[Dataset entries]
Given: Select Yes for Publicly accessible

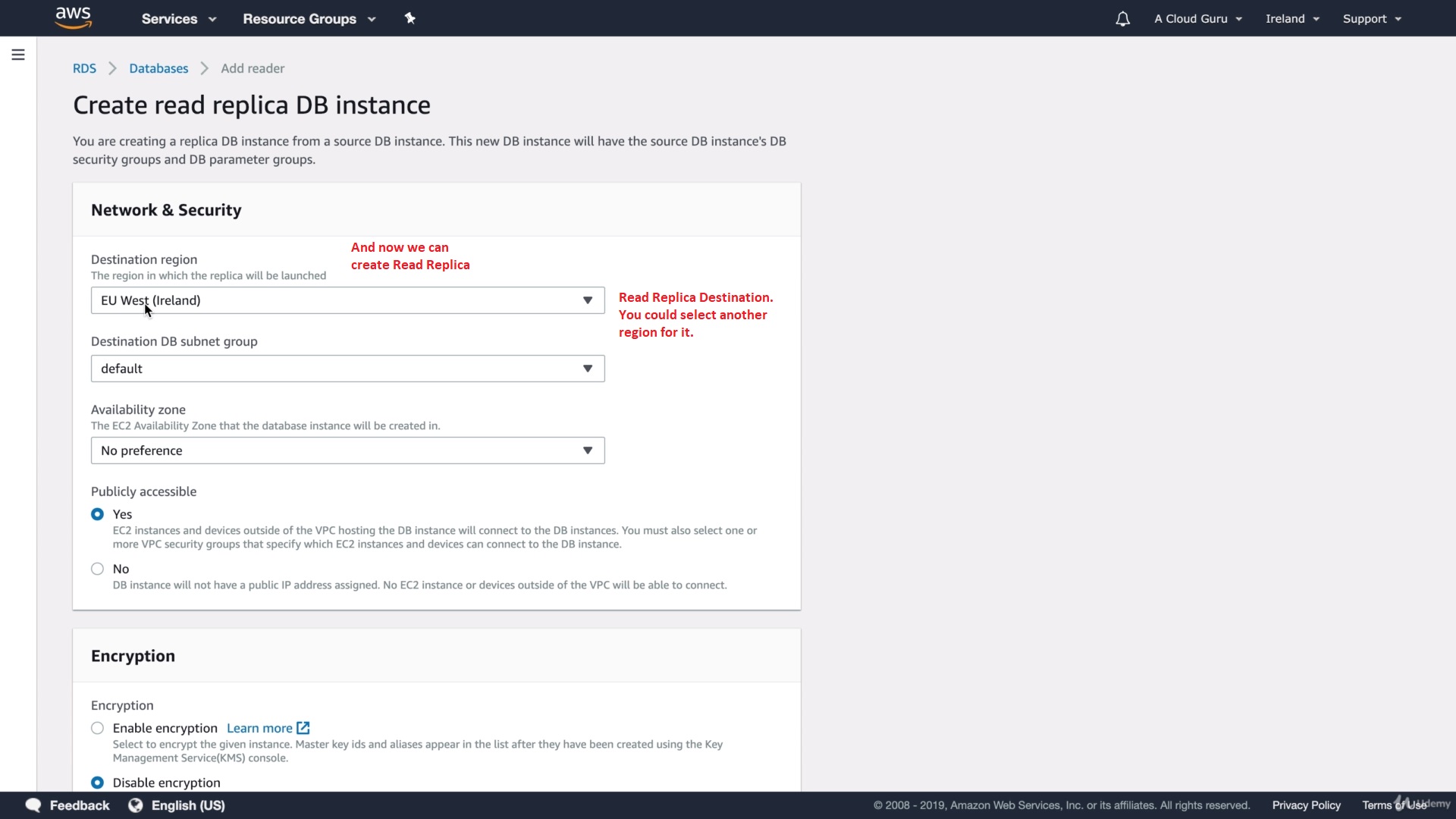Looking at the screenshot, I should [x=97, y=514].
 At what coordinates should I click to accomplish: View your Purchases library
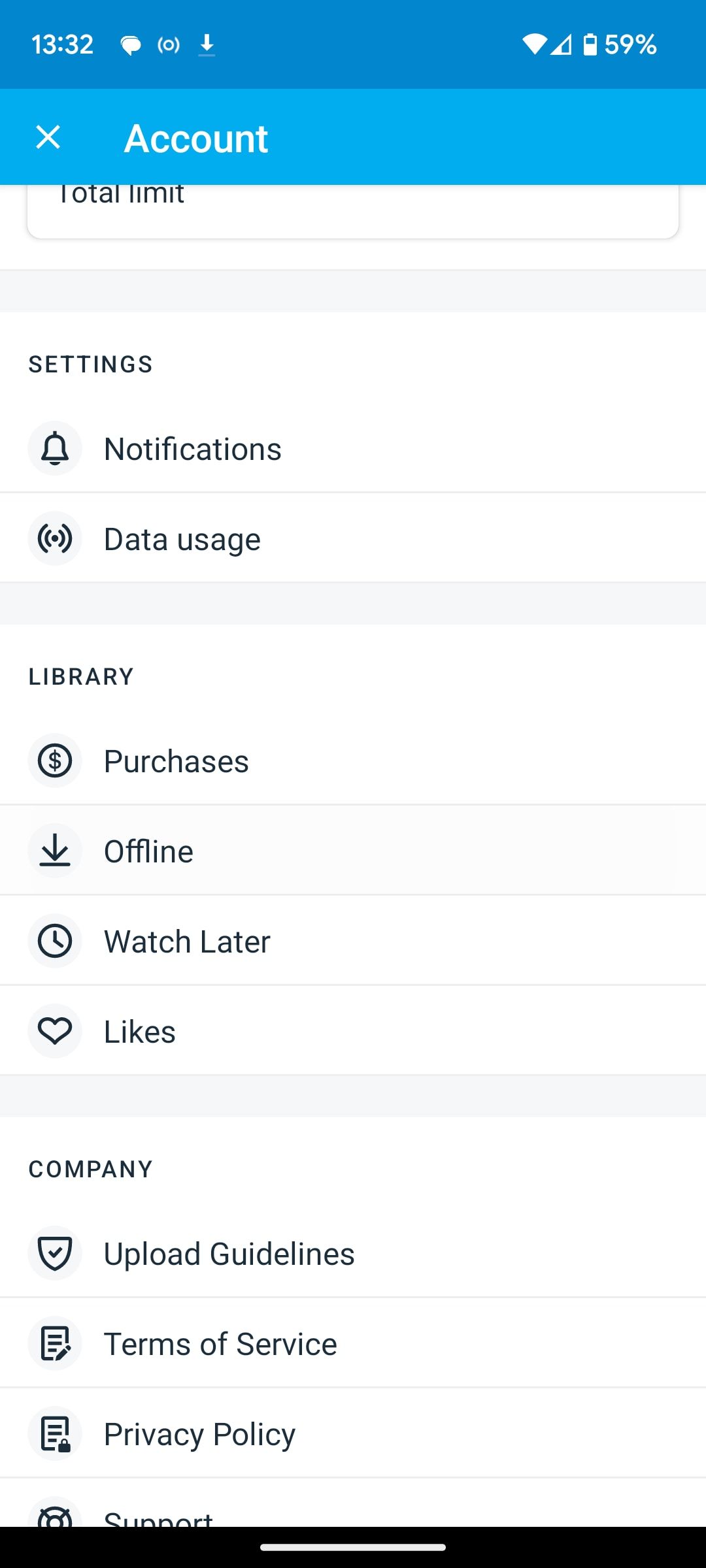[x=176, y=762]
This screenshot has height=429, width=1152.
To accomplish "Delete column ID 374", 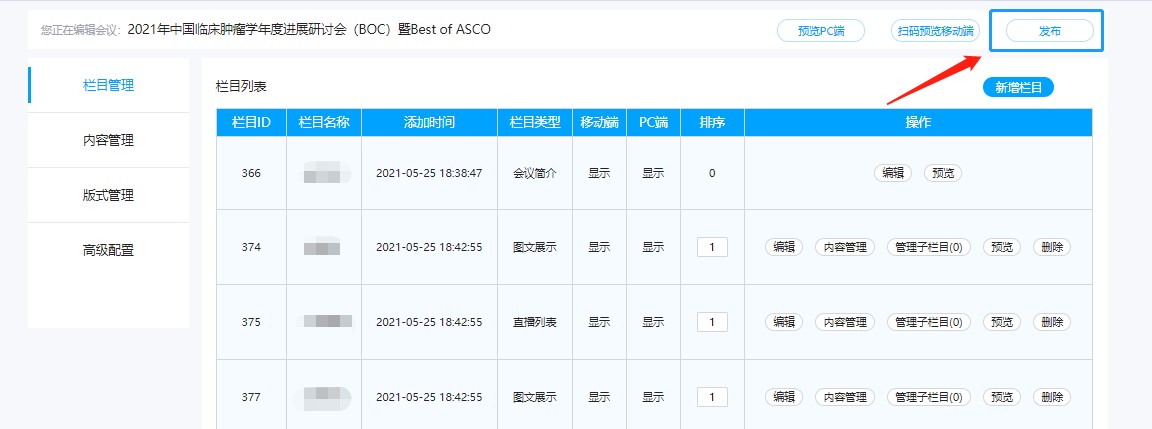I will pyautogui.click(x=1051, y=247).
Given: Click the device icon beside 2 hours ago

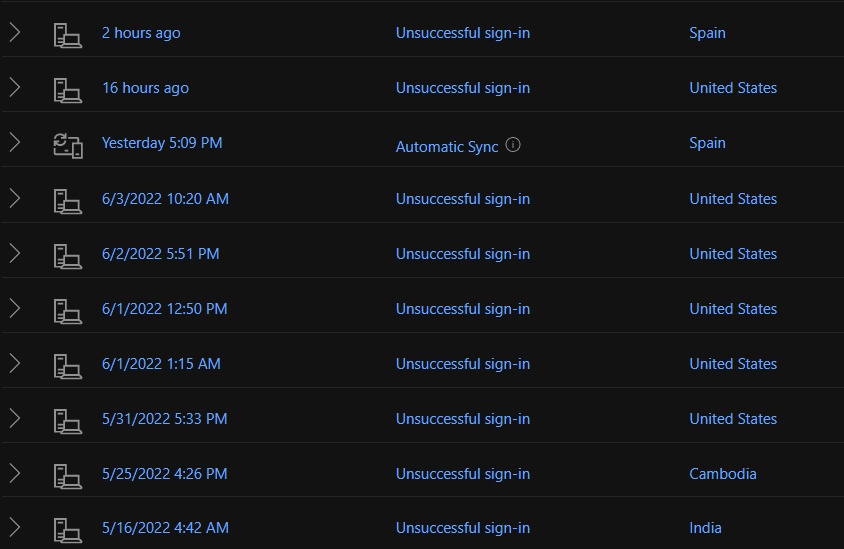Looking at the screenshot, I should (67, 35).
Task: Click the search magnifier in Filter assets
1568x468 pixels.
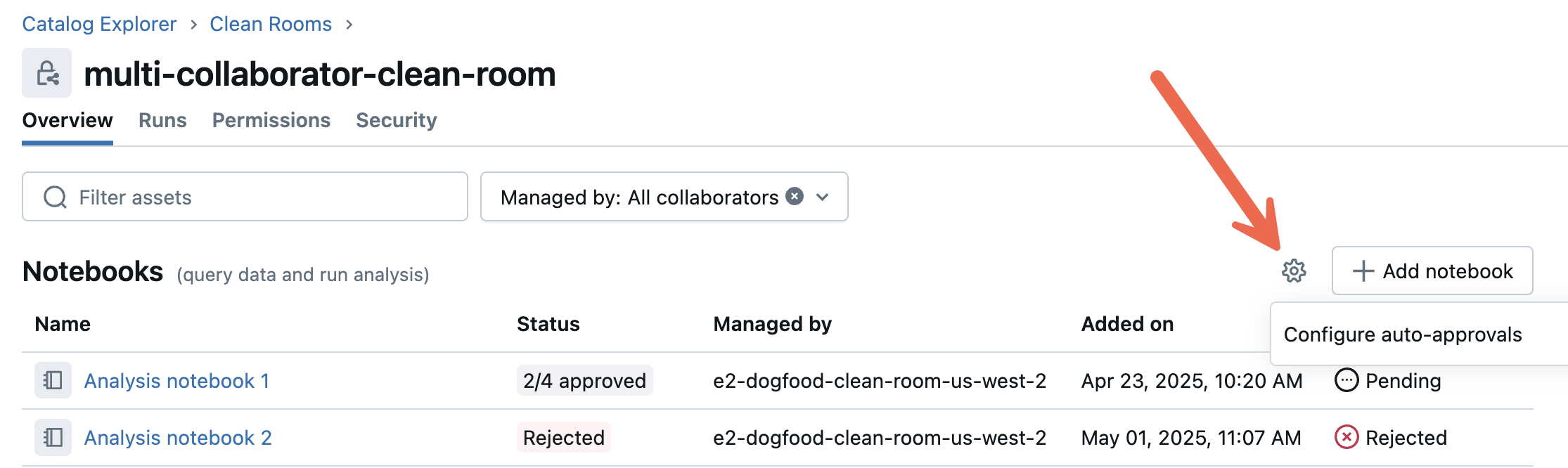Action: (x=55, y=197)
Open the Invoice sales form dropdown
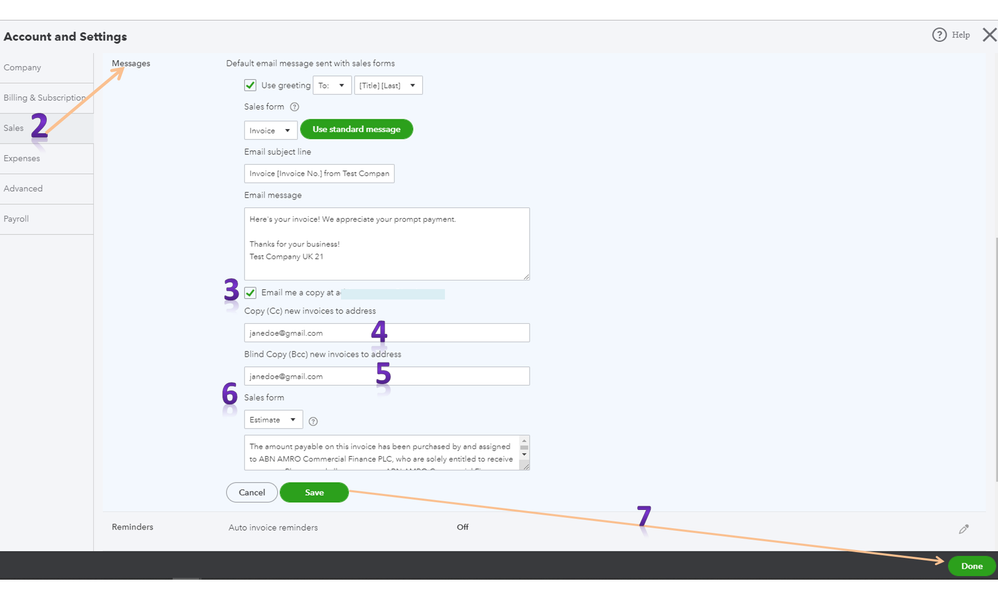 [x=270, y=130]
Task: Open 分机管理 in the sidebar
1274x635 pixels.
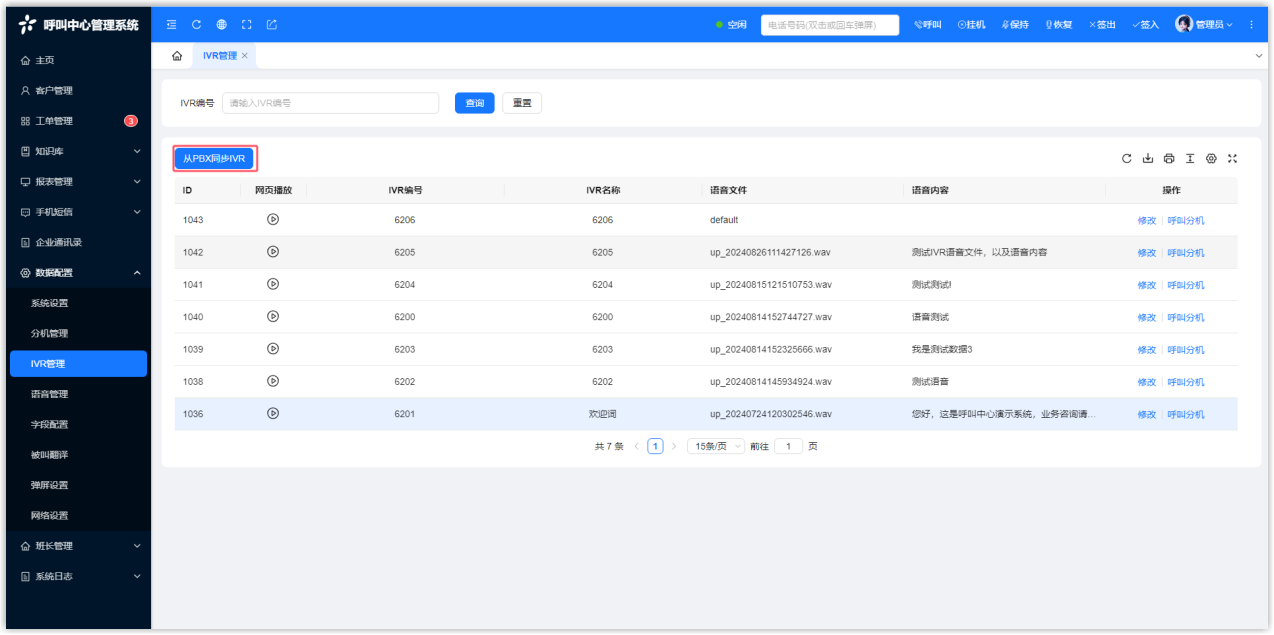Action: pyautogui.click(x=50, y=333)
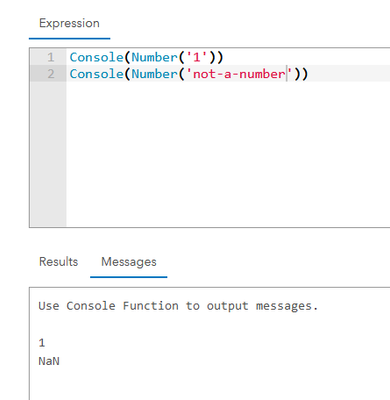Click line number 1 in the gutter
Viewport: 390px width, 400px height.
51,57
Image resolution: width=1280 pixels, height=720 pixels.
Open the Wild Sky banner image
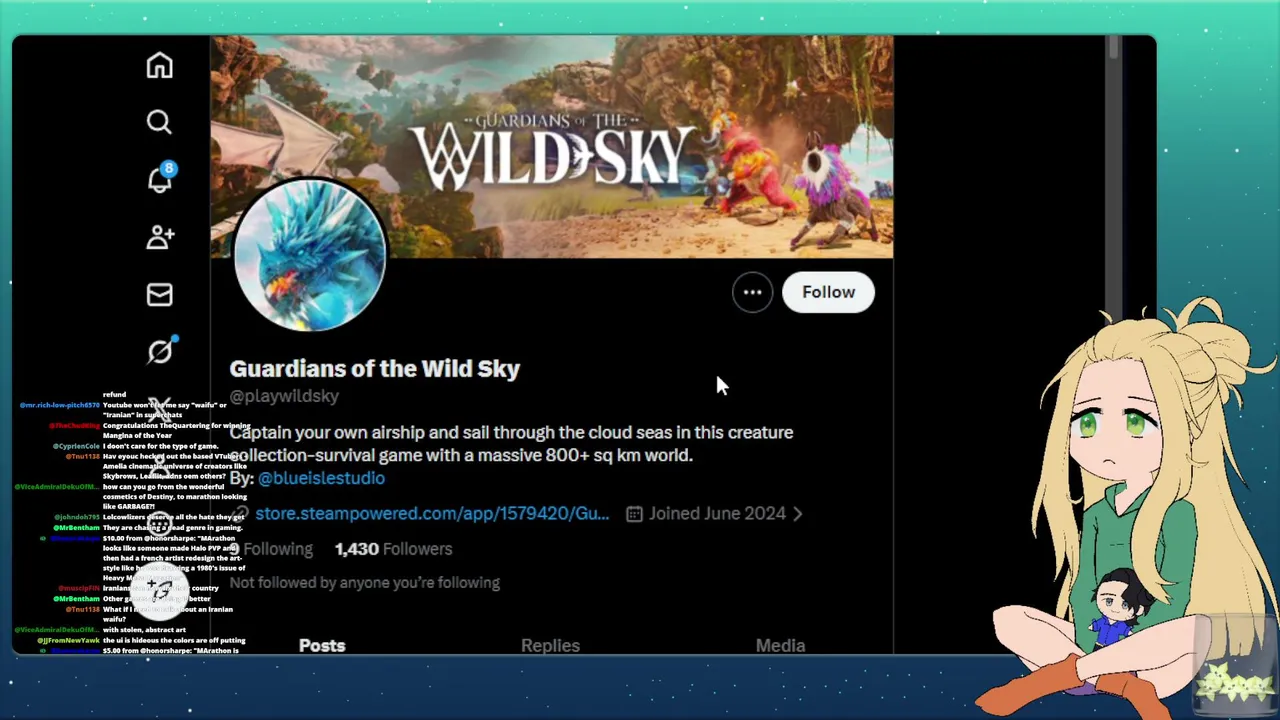(551, 147)
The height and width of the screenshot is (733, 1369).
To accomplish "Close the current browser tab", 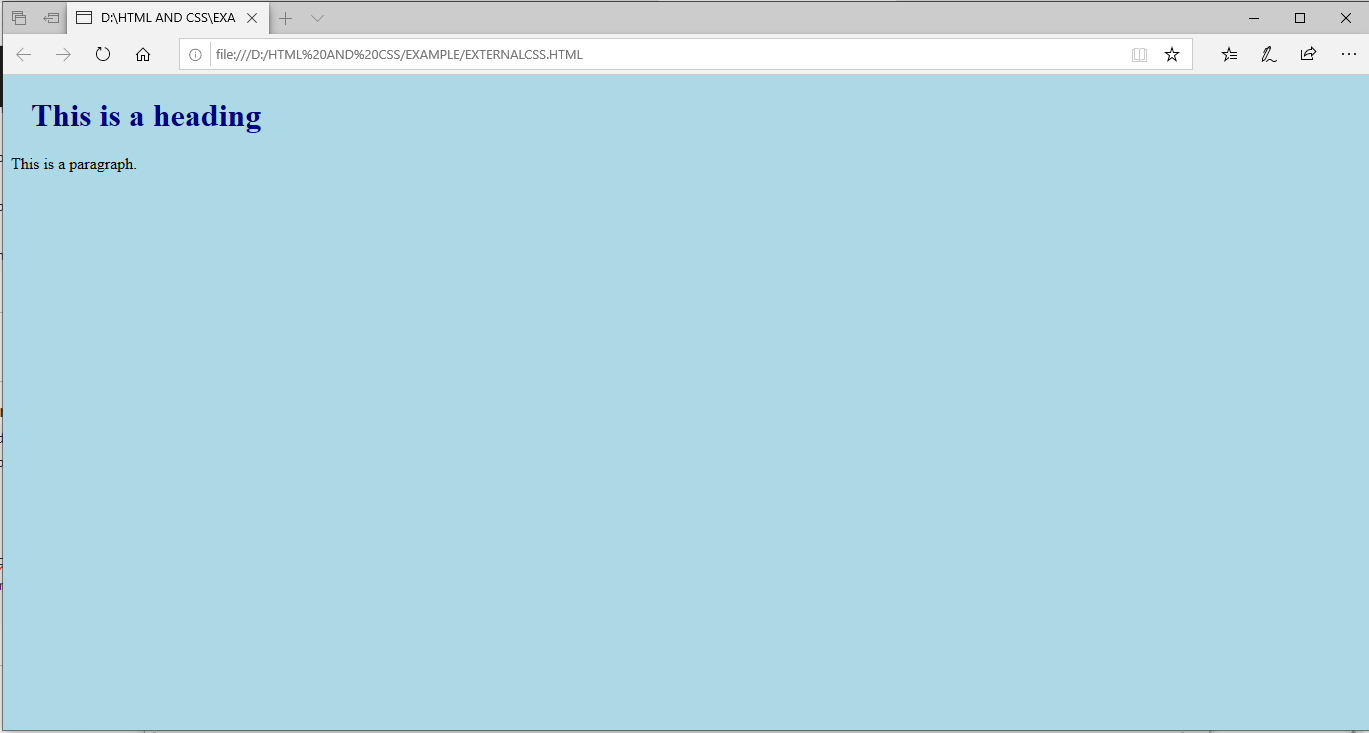I will 252,17.
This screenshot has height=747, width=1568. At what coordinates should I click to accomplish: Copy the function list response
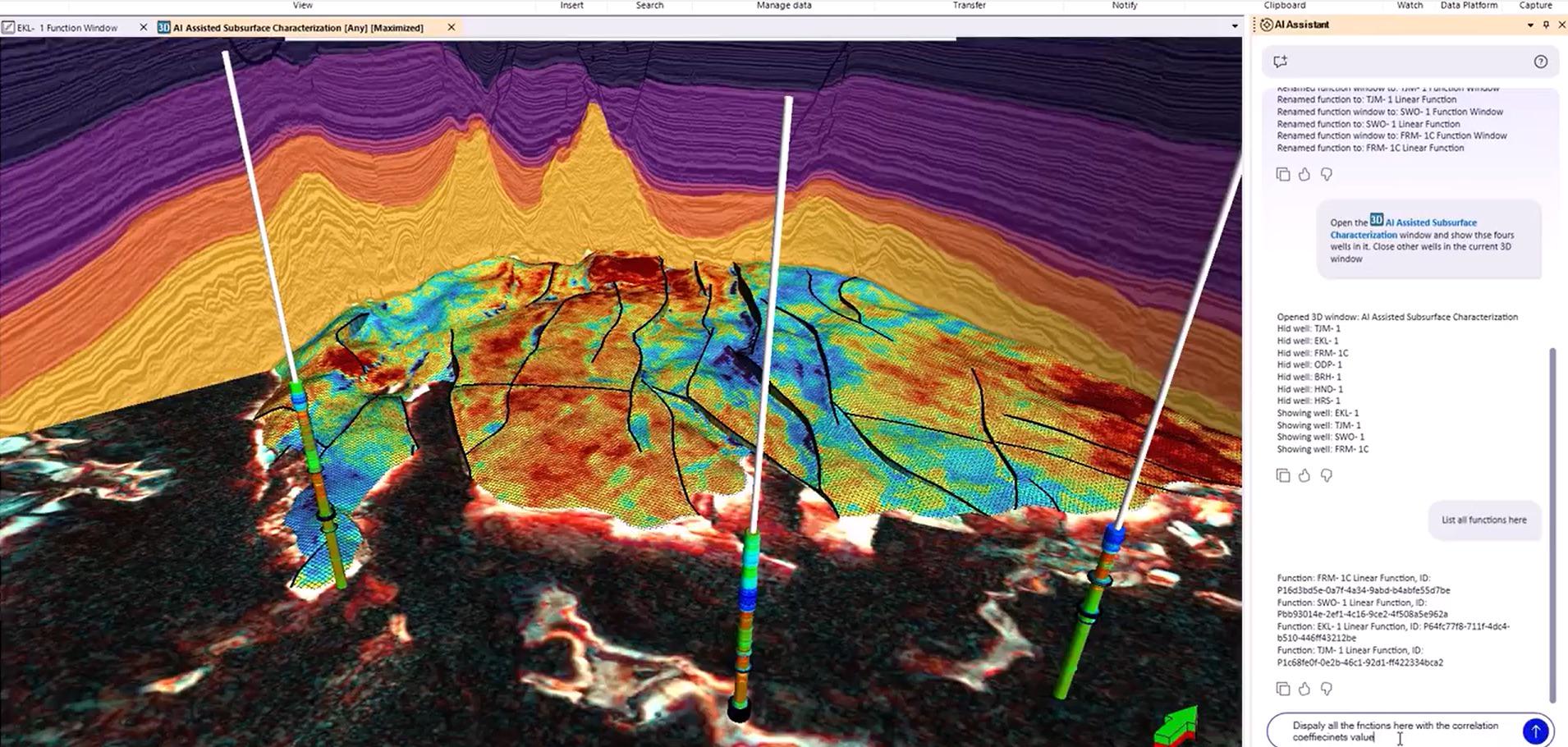1283,689
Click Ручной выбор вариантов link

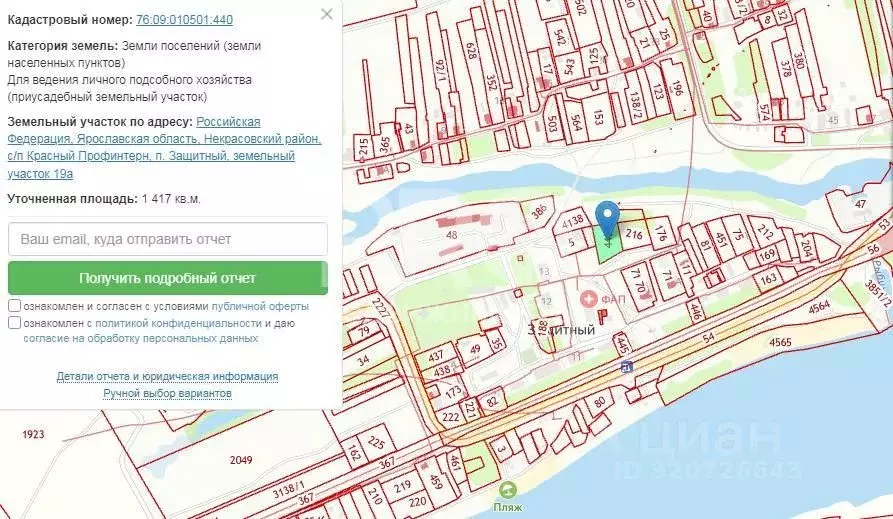(x=167, y=393)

Your goal:
State how many lines in the records above contain the string "coordinates". Reply with the number only.

Worked answer:
2